Plot of BIC values over the number of groups calculated from the transcriptomic data. A C. sativus; B B. cinerea

Fig. 2
figure2

Differentiation patterns of genes from distinct groups. A There are 17 groups expressed in c. sativusB there are 12 groups expressed in B. cinerea. In each group, the mean expression curve is indicated by a thick line over expressions curves of individual genes (thin lines)

Fig. 3
figure3

Relative differences among gene expression curves of different groups expressed in A C. sativus and B B. cinerea

Plasticity expression pattern

Of these 17 groups in C. sativus, gene expression levels from groups 1, 2, 3, 4, 7, 8, 9, 12, 13, 15, 17 (accounting for nearly 42.5% of genes) were clearly up-regulated after B. cinerea infection. Nearly 50% of genes (groups 6, 10, 11, 14, 16) were clearly down-regulated and gene expression levels from group 5 (about 9.4%) tended to be slightly down-regulated. In group 7, the most significantly enriched GO term responded to “oxidative stress” (GO:0006979), indicating that the plant reacted to pathogen infection. GO term “cell wall” (GO:0005618) was significantly enriched in group 11 and term “photosystem” was significantly enriched in group 14. In B. cinerea, of these 12 groups, only the mean expression values of group 2 (about 18.4%) were clearly down-regulated after infecting C. sativus. Approximately 40.15% of genes from groups 3, 4, 5, 9 were slightly down-regulated. Genes in other groups are up-regulated after infecting C. sativus. Hypothesis tests were performed to examine whether each cluster of genes expressed significantly differently between the two treatments and determined whether a particular pair of gene groups interacted with the environment. Plasticity gene expression was statistically significant (P < 0.05). This indicated that DEGs tended to obvious changes in response to B. cinerea infection. All pairs of gene clusters displayed significant gene-environment interactions (P < 0.05).

Gene regulatory network

The core-periphery structure is a vital feature of many biological networks, including protein-protein interaction networks as well as gene regulatory and metabolic networks (Csermely et al. 2013). In this study, we constructed networks of genes that interacted with each other to screen hub genes based on a directed graphical model known as Bayesian networks. Through a detailed GO analysis, we detected hub genes which were biologically meaningful.

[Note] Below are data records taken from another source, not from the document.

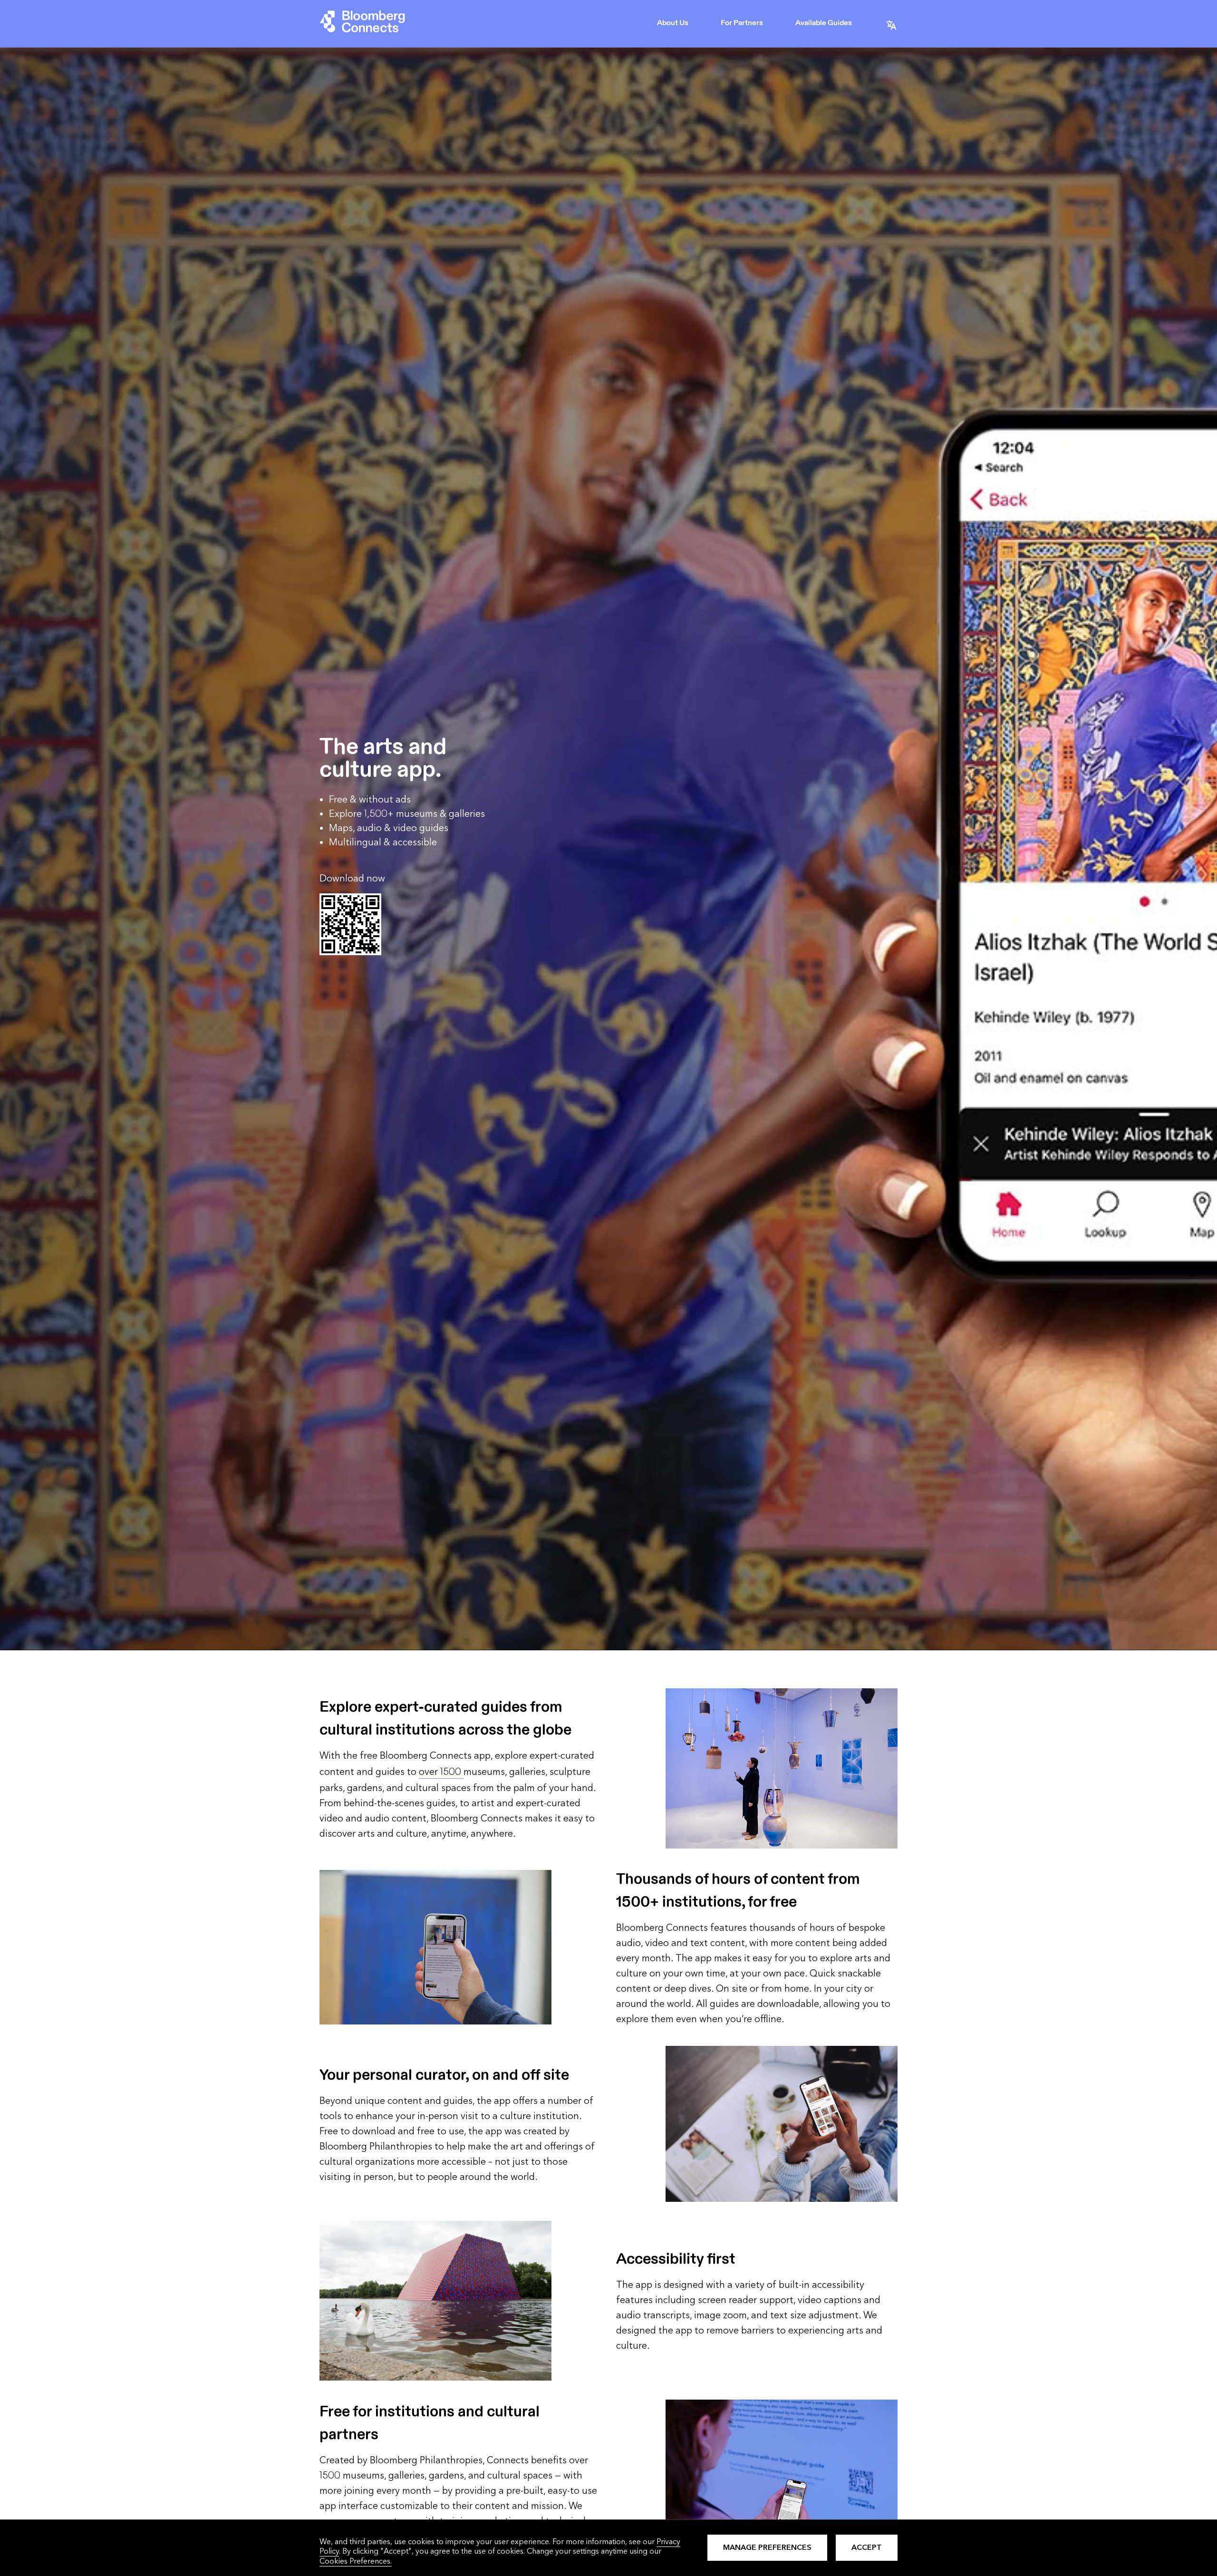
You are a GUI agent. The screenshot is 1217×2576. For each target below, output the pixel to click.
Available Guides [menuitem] (823, 23)
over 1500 (441, 1772)
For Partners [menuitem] (742, 23)
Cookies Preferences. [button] (355, 2561)
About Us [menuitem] (672, 23)
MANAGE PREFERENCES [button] (767, 2547)
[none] (673, 23)
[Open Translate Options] (891, 23)
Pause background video (39, 1645)
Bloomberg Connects (362, 24)
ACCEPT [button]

For example,the gene regulatory network of group 7 in C. sativus was shown in Fig. 4A. All the 116 genes were displayed in green (Additional file 5: Table S5), in which two in red were No. 63 (Csa5G285030, Proteinase inhibitor) and 73 (Csa1G265640, Uncharacterized protein). They were two hub genes detected by the Bayesian networks. Csa5G285030 was enriched in “response to wounding” (GO:0009611), which might be involved in response to stress such as wounding and pathogens. Group 12 contained 149 genes in the network (Additional file 5: Table S5), in which No. 29 (Csa2G075440) was screened as a hub gene. Csa2G075440 was annotated as “disease resistance protein RPS2” in KEGG orthology and enriched in the pathway of “plant–pathogen interaction” (Bent et al. 1994). In B. cinerea, the mean expression values of group 10 were clearly up-regulated after infecting C. sativus. There were 15 genes in this group, in which No. 4 (B0510_3699) was identified as one of the hub genes (Fig. 4B). The gene probably encodes 1,4-beta-d-glucan cellobiohydrolase which participates in regulating the hydrolase activity or hydrolyzing O-glycosyl compounds (GO:0004553) for pathogens to invade plant cells or exploit the polysaccharides of plant cell walls (Additional file 6: Table S6) (Kong et al. 2015).

Fig. 4
figure4

The gene regulatory network by Bayesian networks in A group 7 of C. sativus and B group 10 of B. cinerea

Discussion

Plant–pathogen interactions are a topic of scientific interest. With the advent of deep-sequencing-based transcriptome sequencing, the expression levels of transcripts can be precisely measured in any tissue (Wang et al. 2009). Pathogen gene expression programs in answer to the host environment and host gene expression in response to pathogens can be monitored more easily by this method. It is crucial to measure the dynamic behavior of gene expression for interpreting the genetic mechanisms of host–pathogen interactions.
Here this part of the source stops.